Moto X Pure HandsOn 2 AH 23

Motorola’s Moto X Style (Pure) Scores High in DxOMark Test

July 29, 2015 - Written By Tom Dawson

The Moto X has become a staple device for a lot of users out there, and today’s announcements will probably make both those happy with previous Moto X devices, as well as those on the fence about switching to a Moto device, think twice. While the Moto X Play and Moto G are both admirable devices that have all the features most could want in a device, the 5.7-inch Quad HD Moto X Style, known as the Moto X Pure in the US, is the top of the range. Not only is this the best device that Motorola has launched in recent memory, but it’s also got it where previous devices failed; in the camera department.

At the heart of the Moto X Style’s imaging department is a 21-megapixel sensor with an f/2.0 aperture, and Motorola made some bold claims that it was “best in class”. To make sure they didn’t come across as someone that was just blowing hot air, Motorola gave testers from the respected DxOMark website pre-release devices to put the Moto X Style through its paces. While “best in class” might be a little stretch, it competes with the likes of the Galaxy S6, scoring 83 to Samsung’s 86 and takes the third top spot after the Galaxy S6 and the Galaxy Note 4. To put things into perspective, the HTC One M9 from earlier this year sits far, far behind at 24 in the DxOmark smartphone rankings.
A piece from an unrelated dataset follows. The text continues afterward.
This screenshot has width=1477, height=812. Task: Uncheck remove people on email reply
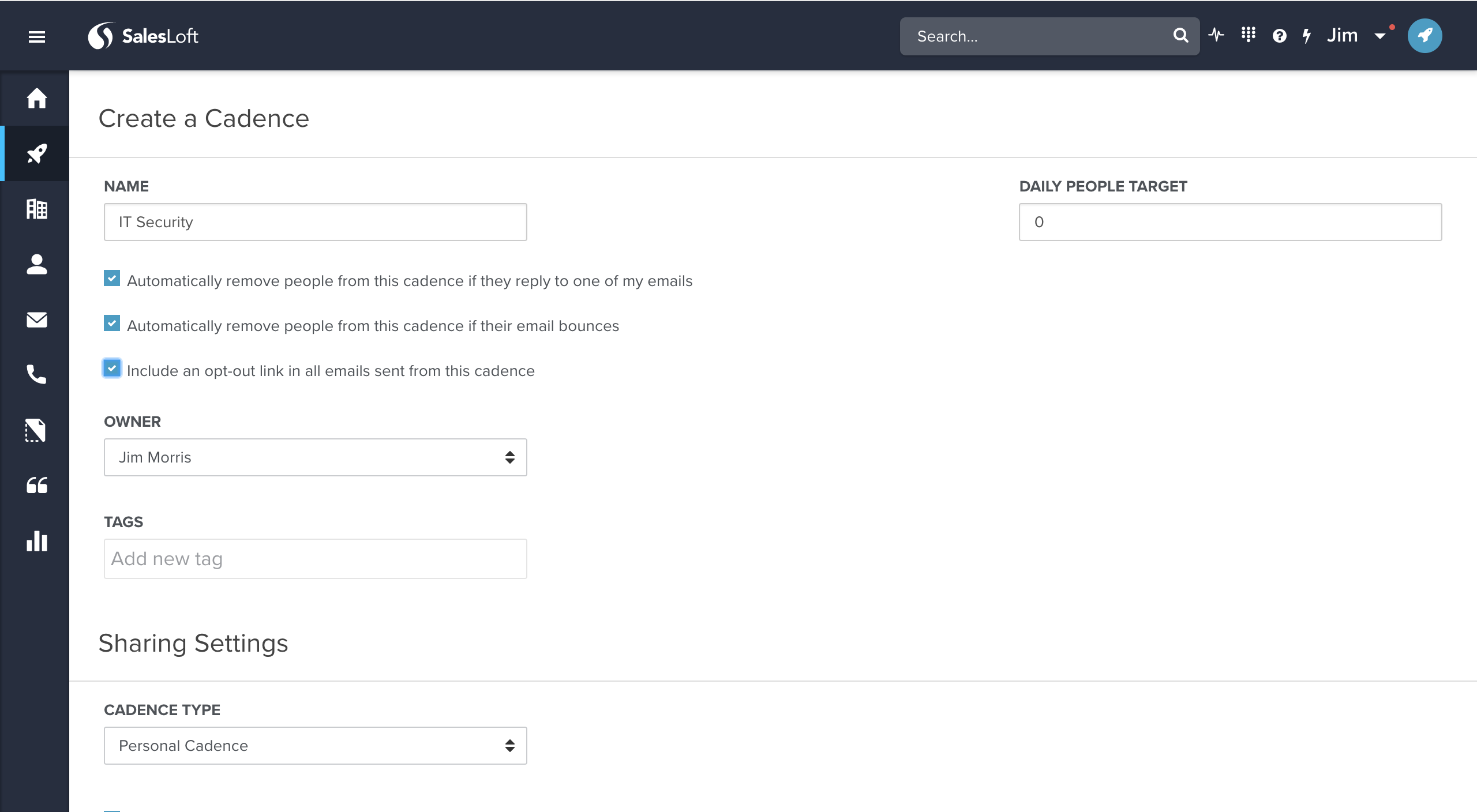pyautogui.click(x=112, y=279)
Throughout the full report (which those interested in the nitty gritty will find down below at the source link), the Moto X Style was praised for keeping detail at 100% crop and keeping noise to a minimum. Colors seem nice and accurate, with little shifting throughout. Rather than being washed out, or too warm, these seem just about right and in the overall report, the new Moto X flagship scores consistent fours out of fives throughout the majority of still picture scores. Not just that, but it gets a fairly well-rounded report from the testers at DxOMark, and it’s surprising to see a Motorola device rank so highly after a number of releases with poor results.